Senator for Lauzon, Quebec
- In office 1986–2000
- Appointed by: Brian Mulroney
- Preceded by: Jean-Paul Deschatelets
- Succeeded by: Yves Morin

Personal details
- Born: Michel Benoit Cogger March 21, 1939 Quebec City, Quebec, Canada
- Died: January 27, 2025 (aged 85)
- Party: Progressive Conservative

= Michel Cogger =

Canadian politician (1939–2025)

Michel Benoit Cogger, (March 21, 1939 – January 27, 2025) was a Canadian businessman, lawyer and politician in Quebec who served in the Senate of Canada.

Cogger was a senior political advisor to and fundraiser for Progressive Conservative prime minister Brian Mulroney and helped run the party's campaigns in Quebec in the 1984 and 1988 federal elections in which the Tories swept the province.

==Early life==
Cogger attended law school at Laval University in the 1960s, where he became friends with Mulroney. The two were among a group of students who organized the Congrès des affaires canadiennes.

==Career==
Cogger was campaign manager during Mulroney's bid to win the 1976 Progressive Conservative leadership convention as well as the successful campaign which forced Joe Clark to call a 1983 leadership convention.

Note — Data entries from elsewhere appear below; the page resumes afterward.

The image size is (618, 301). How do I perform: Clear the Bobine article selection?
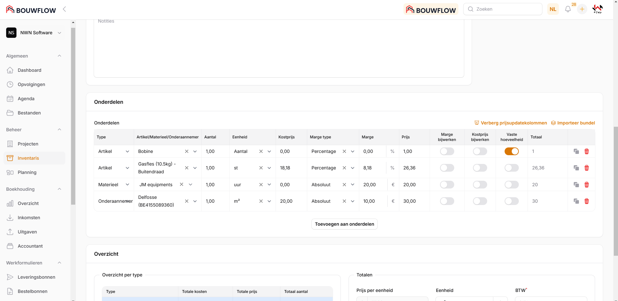186,151
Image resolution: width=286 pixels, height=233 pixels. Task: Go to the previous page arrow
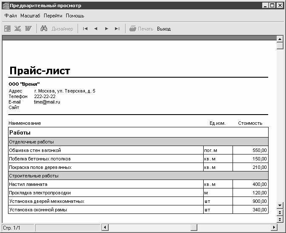point(96,28)
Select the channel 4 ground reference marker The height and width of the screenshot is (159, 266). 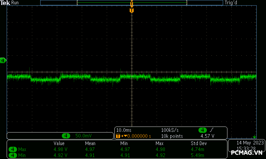pyautogui.click(x=3, y=60)
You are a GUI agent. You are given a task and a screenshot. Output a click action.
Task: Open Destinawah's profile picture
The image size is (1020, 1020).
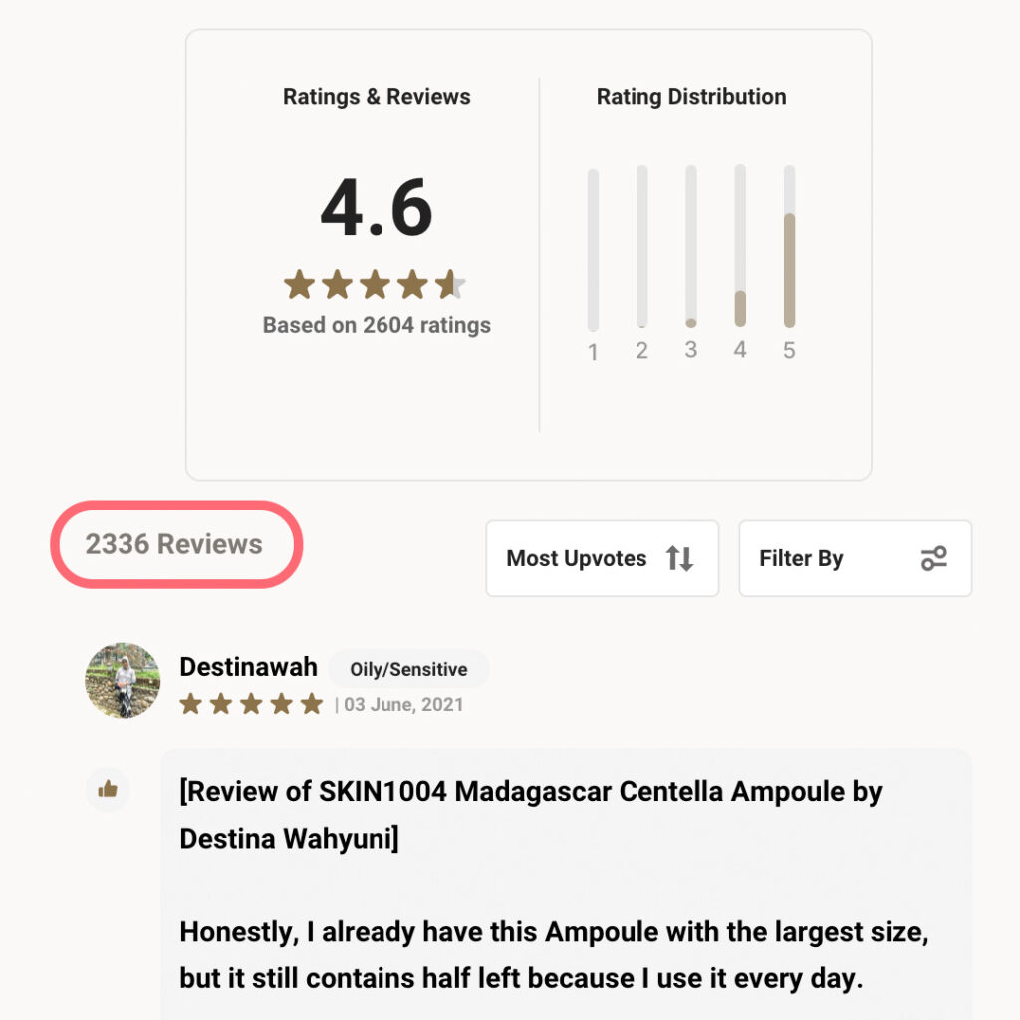[x=123, y=680]
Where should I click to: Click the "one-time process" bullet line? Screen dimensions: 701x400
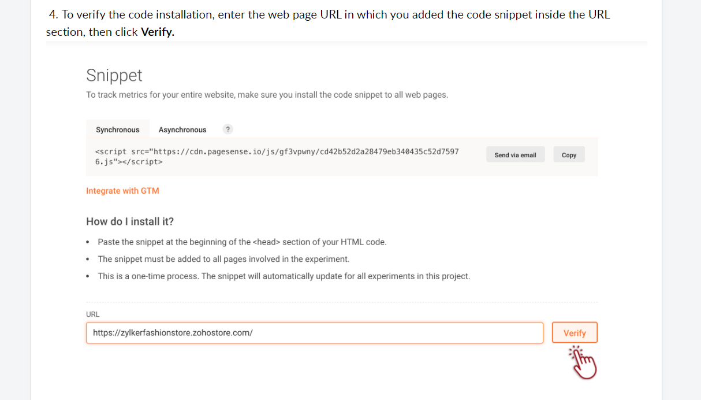pos(284,276)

In 1986, Muroney named Cogger to the Senate. In 1991, the Royal Canadian Mounted Police laid influence peddling charges alleging that Cogger had taken payments from businessman Guy Montpetit in exchange for the use of Cogger's influence to win government grants and contacts. Cogger was acquitted in 1993 but in 1997 the Supreme Court of Canada ordered a new trial which led to Cogger's conviction in 1998. He was fined $3,000, put on 12 months' probation and ordered to do 120 hours of community service. Cogger successfully appealed the sentence which was substituted by an absolute discharge in 2001.

In September 2000, Cogger resigned from the Senate. He had been largely absent from the upper house during his legal battles and was fined a total of $23,250 for missing sessions.

==Death==
Cogger died on January 27, 2025, at the age of 85.